▶ **TEXTE DU DOCUMENT**
===

2.1. Le recours constitutionnel subsidiaire n'est ouvert que pour se plaindre de la violation des droits constitutionnels (art. 116 LTF). En vertu de l'art. 106 al. 2 LTF, applicable par renvoi de l'art. 117 LTF, les griefs y relatifs doivent être invoqués et motivés par le recourant, à savoir expressément soulevés et exposés de manière claire et détaillée (ATF 142 II 369 consid. 2.1; 142 III 364 consid. 2.4).  
Il s'ensuit que le moyen tiré d'une violation de l'art. 80 LP est d'emblée irrecevable, cette norme n'étant pas d'ordre constitutionnel. En tant que la recourante se plaint également de l'application arbitraire de cette disposition, son grief sera examiné ci-après (cf.  infra consid. 3).

===

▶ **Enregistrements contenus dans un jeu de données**

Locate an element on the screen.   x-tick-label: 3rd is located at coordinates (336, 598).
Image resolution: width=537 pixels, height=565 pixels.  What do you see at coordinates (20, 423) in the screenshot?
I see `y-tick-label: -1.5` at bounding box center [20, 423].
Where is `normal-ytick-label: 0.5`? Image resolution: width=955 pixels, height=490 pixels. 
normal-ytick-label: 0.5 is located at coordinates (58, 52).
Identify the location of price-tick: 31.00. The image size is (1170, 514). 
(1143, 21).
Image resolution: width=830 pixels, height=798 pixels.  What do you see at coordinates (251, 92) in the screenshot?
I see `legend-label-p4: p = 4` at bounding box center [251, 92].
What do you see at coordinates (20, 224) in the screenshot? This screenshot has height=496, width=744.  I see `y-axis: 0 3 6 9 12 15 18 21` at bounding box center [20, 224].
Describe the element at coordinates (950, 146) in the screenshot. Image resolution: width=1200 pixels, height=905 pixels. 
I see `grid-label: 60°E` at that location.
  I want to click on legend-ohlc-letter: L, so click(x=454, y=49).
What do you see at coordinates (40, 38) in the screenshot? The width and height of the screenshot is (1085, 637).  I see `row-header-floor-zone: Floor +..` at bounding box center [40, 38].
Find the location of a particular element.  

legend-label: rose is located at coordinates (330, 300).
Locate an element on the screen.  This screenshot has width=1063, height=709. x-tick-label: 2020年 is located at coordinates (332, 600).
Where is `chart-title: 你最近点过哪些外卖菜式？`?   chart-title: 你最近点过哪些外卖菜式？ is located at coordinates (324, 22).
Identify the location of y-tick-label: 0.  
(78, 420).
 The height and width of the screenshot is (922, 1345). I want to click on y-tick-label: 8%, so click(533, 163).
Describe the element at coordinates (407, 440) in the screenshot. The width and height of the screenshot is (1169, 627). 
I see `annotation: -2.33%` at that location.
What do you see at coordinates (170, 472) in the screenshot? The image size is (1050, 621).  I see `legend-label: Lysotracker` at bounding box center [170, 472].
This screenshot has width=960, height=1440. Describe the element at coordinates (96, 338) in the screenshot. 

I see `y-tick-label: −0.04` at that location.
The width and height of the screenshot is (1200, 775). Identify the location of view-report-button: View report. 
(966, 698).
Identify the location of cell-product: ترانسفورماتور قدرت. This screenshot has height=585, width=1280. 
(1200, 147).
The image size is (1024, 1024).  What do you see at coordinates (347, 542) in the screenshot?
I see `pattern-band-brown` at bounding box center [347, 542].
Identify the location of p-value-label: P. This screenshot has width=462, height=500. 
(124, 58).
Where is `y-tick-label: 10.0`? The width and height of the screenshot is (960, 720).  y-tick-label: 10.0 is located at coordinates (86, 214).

===

▶ **QUESTIONS D'ÉTUDE**
1 – Répondez aux questions suivantes sur l'extrait d'arrêt relatif au recours constitutionnel subsidiaire.
(a) D'après l'art. 116 LTF, pour se plaindre de quoi ce recours est-il ouvert ?
(b) Par le renvoi de quel article l'art. 106 al. 2 LTF est-il applicable ?
(c) Pour quelle raison le moyen tiré d'une violation de l'art. 80 LP est-il d'emblée irrecevable ?
2 – Poursuivez l'extrait d'arrêt relatif au recours constitutionnel subsidiaire à partir de sa dernière phrase.

▶ **VOS RÉPONSES**
1 –
(a) De la violation des droits constitutionnels.
(b) De l'art. 117 LTF.
(c) Parce que cette norme n'est pas d'ordre constitutionnel.

2 –
2.2. Le Tribunal fédéral statue sur la base des faits établis par l'autorité précédente (art. 118 al. 1 LTF). Il peut néanmoins rectifier ou compléter les constatations de cette autorité si les faits ont été constatés en violation d'un droit constitutionnel (art. 118 al. 2 et 116 LTF), ce que le recourant doit démontrer d'une manière circonstanciée et précise, conformément aux exigences de motivation de l'art. 106 al. 2 LTF (par renvoi de l'art. 117 LTF; cf.  supra consid. 2.1).  
 
3.   
La recourante reproche à l'autorité cantonale d'avoir arbitrairement appliqué l'art. 80 LP en prononçant la mainlevée définitive de l'opposition.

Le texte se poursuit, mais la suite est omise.